PROBLEM REQUIREMENTS - Pull each line containing "computer" out of the listing below.

MATERIAL FOR THE TASK section start

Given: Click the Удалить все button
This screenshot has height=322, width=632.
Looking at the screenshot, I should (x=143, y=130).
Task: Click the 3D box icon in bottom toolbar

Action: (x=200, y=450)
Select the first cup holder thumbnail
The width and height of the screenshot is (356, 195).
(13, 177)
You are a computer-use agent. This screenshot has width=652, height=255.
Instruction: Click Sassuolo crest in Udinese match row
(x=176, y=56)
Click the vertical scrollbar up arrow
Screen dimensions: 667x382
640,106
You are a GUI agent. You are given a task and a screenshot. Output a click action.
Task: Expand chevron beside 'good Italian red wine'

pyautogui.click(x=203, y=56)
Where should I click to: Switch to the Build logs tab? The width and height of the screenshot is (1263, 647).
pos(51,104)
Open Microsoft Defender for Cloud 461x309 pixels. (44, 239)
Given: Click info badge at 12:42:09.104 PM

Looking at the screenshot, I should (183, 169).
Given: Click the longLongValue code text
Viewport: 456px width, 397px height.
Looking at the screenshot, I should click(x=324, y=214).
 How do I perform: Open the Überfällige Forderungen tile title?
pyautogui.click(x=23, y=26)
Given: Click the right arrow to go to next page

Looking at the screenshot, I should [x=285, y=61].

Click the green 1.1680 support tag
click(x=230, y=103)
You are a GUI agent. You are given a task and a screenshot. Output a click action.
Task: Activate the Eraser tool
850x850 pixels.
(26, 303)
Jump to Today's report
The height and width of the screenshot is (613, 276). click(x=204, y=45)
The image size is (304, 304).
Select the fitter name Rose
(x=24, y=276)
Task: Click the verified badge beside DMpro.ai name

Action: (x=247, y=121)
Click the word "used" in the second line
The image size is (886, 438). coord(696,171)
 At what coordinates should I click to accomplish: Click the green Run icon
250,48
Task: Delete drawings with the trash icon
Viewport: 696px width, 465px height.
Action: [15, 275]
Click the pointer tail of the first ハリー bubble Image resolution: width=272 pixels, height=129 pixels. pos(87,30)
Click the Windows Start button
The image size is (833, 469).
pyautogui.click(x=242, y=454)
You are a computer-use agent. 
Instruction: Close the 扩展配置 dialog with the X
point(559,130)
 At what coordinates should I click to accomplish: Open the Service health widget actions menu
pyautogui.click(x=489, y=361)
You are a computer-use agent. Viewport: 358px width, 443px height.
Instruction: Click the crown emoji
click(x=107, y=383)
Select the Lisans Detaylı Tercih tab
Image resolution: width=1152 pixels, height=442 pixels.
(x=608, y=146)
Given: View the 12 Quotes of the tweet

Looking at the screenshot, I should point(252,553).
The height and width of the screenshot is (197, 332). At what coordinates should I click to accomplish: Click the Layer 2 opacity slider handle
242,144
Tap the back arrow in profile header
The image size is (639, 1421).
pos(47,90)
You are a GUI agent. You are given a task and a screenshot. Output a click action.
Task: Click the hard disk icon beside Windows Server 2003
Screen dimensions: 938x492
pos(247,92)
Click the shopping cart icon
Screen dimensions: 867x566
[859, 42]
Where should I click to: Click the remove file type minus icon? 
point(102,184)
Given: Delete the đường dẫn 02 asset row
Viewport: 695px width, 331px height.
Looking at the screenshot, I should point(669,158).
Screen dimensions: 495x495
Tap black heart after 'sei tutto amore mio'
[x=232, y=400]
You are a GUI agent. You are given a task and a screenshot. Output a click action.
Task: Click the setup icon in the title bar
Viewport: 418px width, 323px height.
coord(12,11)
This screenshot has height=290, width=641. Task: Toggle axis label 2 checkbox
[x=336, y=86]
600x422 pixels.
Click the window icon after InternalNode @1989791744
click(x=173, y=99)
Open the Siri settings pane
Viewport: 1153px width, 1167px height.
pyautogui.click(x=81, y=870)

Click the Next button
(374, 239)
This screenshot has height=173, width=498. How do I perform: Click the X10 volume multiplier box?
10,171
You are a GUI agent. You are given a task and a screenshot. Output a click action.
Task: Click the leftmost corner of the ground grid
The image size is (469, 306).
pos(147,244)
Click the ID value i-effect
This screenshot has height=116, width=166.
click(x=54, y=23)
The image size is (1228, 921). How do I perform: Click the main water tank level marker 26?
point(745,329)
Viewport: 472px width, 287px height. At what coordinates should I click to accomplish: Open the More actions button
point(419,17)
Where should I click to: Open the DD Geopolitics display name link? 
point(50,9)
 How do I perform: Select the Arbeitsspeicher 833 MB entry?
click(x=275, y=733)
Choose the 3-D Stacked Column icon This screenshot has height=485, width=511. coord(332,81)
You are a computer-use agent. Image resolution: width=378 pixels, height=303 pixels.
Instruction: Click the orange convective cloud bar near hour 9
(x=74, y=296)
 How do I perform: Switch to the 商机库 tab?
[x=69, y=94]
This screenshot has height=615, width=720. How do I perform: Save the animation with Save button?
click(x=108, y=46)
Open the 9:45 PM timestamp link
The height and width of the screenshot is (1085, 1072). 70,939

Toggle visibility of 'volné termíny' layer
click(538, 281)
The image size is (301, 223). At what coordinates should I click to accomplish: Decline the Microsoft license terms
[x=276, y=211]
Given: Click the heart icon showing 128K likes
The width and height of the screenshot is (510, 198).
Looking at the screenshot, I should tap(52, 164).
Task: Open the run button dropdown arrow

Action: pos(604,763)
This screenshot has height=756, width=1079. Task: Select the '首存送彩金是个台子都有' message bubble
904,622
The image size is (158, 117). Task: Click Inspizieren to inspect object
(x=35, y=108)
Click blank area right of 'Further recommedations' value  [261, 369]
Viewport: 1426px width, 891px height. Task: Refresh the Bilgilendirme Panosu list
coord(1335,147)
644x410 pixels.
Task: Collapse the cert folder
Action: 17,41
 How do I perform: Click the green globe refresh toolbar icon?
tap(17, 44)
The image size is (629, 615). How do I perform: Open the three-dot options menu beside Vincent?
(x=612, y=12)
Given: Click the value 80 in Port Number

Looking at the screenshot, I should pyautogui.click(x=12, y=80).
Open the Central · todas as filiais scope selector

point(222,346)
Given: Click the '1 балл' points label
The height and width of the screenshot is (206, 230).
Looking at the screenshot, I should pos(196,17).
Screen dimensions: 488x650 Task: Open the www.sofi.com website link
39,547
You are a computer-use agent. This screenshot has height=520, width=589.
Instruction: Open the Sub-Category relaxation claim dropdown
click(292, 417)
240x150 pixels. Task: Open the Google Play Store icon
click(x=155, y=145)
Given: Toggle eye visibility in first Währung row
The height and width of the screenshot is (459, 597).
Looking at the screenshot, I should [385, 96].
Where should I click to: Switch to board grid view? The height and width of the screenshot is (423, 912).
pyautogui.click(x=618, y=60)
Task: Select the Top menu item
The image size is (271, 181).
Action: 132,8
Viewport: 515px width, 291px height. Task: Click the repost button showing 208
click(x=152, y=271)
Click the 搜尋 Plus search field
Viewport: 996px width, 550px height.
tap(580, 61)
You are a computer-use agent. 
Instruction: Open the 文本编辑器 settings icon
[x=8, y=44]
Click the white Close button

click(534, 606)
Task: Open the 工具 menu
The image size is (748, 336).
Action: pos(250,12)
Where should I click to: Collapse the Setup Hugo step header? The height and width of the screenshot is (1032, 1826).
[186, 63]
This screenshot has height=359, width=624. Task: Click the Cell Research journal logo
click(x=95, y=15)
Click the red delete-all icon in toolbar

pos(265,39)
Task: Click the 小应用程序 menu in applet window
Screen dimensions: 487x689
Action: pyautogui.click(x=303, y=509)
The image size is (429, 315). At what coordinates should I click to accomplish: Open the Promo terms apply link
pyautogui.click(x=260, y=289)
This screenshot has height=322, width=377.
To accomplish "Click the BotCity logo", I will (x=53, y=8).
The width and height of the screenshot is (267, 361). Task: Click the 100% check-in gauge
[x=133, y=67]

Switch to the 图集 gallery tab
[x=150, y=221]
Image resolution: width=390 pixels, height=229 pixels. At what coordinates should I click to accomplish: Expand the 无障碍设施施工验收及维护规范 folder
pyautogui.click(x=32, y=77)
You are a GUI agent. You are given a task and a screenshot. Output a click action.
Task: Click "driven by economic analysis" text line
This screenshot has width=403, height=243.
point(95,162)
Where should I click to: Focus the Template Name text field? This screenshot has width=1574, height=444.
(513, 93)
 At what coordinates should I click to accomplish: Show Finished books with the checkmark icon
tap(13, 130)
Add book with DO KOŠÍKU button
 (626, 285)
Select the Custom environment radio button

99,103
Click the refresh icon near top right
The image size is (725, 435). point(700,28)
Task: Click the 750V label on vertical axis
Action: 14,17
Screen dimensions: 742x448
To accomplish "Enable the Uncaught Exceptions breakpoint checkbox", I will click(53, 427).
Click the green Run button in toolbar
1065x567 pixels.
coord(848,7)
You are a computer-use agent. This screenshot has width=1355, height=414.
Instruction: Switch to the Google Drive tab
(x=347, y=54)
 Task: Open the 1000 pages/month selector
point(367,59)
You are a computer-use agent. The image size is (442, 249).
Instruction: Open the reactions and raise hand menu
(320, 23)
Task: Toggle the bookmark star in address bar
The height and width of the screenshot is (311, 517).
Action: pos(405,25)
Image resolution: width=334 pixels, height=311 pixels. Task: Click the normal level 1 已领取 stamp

MATERIAL FOR THE TASK section end

SOLUTION -
You are a computer-use agent. This screenshot has width=652, height=255.
You are a computer-use agent. 
You are a computer-use agent. Viewport: 358px width, 443px height.
You are a computer-use agent. Image resolution: width=378 pixels, height=303 pixels.
You are a computer-use agent. This screenshot has height=520, width=589.
You are a computer-use agent. 
You are a computer-use agent. This screenshot has width=1355, height=414.
You are a computer-use agent. The image size is (442, 249).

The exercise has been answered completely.